One night recently, Carey and R&B hitmaker Babyface penned a song together for Seven Mile, an act on Crave, Carey's label. Another Crave act, Allure, currently has a Top 5 smash with a single Carey co-produced — a remake of the 1986 Lisa Lisa and Cult Jam hit “All Cried Out.”

Meanwhile, speculation is rampant that Butterfly's lyrics and a new video for the top-10 hit “Honey” are digs at hubby Mottola — who is also reportedly the inspiration for Andrew Dice Clay's role in TV's Hits.

Carey says no way.

“Now, why would I do something like that?” Carey said. “It's racist to assume that just because the actor in the video is Italian, he's supposed to be (Mottola). I mean, after all, Tommy has to go out and promote that video. It amuses me the way they're reading certain things into the lyrics that have nothing to do with what they think is being talked about.”

Early on, Carey saw her first five singles soar to No. 1 and the ex-waitress and hat-check girl was transformed into a diva talked about in the same breath as Whitney Houston, Barbra Streisand and Anita Baker. Her Daydream album two years ago sold more than 7 million copies.

But it wasn't always this way. Daughter of an Irish mother who sang with the New York City Opera and a black Venezuelan father she hardly knew, Carey moved 13 times with her divorced mom before she even reached her teens.

“I went through more before the age of 12 than a lot of people go through in a lifetime,” Carey said. “I had a crazy upbringing. A lot of my mother's friends would say that if I actually made it, it would be a miracle.”

Carey started singing professionally as a backup singer for late-'80s club chanteuse Brenda K. Starr. She won the Best New Artist Grammy Award in 1990 and has seen almost 20 songs make the Top 40.

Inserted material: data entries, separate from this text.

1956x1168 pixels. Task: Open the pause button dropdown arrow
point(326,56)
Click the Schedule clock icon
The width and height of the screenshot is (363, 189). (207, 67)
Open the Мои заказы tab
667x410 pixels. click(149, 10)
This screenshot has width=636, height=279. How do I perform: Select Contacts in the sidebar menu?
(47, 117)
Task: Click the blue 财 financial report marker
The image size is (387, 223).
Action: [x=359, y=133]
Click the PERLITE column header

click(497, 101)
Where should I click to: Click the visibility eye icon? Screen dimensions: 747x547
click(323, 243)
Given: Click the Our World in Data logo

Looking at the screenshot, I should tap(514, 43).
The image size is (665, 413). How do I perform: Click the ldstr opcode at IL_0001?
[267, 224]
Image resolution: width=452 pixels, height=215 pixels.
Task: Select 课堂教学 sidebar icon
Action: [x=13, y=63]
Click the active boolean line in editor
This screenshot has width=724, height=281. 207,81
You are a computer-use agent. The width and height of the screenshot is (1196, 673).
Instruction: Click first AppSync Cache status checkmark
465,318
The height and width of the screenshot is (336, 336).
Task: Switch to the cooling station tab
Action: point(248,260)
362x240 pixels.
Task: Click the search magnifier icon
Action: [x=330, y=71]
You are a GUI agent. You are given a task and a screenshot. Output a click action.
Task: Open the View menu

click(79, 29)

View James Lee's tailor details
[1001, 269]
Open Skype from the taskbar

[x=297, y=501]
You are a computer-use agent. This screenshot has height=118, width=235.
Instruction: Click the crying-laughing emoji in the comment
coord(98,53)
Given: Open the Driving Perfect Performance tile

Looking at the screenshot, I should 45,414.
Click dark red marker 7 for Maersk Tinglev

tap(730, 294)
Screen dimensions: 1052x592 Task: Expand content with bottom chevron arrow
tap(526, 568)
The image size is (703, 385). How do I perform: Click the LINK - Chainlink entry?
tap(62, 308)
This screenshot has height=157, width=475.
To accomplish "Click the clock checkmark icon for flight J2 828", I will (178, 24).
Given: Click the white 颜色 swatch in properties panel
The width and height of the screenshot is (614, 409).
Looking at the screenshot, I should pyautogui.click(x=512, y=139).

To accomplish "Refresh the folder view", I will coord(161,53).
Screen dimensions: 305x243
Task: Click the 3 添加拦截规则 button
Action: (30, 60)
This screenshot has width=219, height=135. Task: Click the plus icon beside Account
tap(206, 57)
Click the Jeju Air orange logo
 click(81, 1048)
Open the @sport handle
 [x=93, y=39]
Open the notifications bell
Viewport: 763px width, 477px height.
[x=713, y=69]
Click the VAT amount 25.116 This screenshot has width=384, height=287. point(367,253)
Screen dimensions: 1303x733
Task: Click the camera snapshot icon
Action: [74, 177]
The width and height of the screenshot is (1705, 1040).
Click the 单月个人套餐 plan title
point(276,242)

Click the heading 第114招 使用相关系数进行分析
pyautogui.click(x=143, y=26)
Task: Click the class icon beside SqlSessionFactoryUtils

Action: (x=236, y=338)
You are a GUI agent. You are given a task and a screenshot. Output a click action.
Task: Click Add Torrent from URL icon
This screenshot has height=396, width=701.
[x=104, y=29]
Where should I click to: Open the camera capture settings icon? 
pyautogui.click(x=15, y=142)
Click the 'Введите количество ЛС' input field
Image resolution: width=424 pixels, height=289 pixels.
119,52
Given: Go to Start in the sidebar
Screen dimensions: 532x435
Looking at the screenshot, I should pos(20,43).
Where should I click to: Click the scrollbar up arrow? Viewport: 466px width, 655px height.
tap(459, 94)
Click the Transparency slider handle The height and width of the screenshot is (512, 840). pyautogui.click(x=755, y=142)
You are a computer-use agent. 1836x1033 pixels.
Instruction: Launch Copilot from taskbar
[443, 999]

Critics are not kind; the Rolling Stone Album Guide dismisses Carey's music as “billion-dollar Naugahyde,” “ersatz soul music” and “skill and passion slaving over piffle.”

In many ways, Carey, who co-wrote everything on the new album but the remake of Prince's “The Beautiful Ones,” is a typical product of New York's ubiquitous R&B club scene.

“Rap has been around for a long, long time,” Carey said. “People don't realize it because it's just becoming mainstream. I've been hearing it since the '70s. People perceive me as a mass-appeal artist and if they don't listen to R&B radio, they don't hear my hip-hop remixes and don't understand that this has been a part of what I've been doing for a long time.”

In fact, Butterfly may be Carey's most subtle effort. She's not only toned down the theatrics, but her voice has taken on a whispery, softer quality.

“I'm proud of the writing on this album because a lot of it is telling a story,” she said. “Because I've been more driven by the melody in the past, I would let the lyrics be almost secondary. This time I really think they're equal.”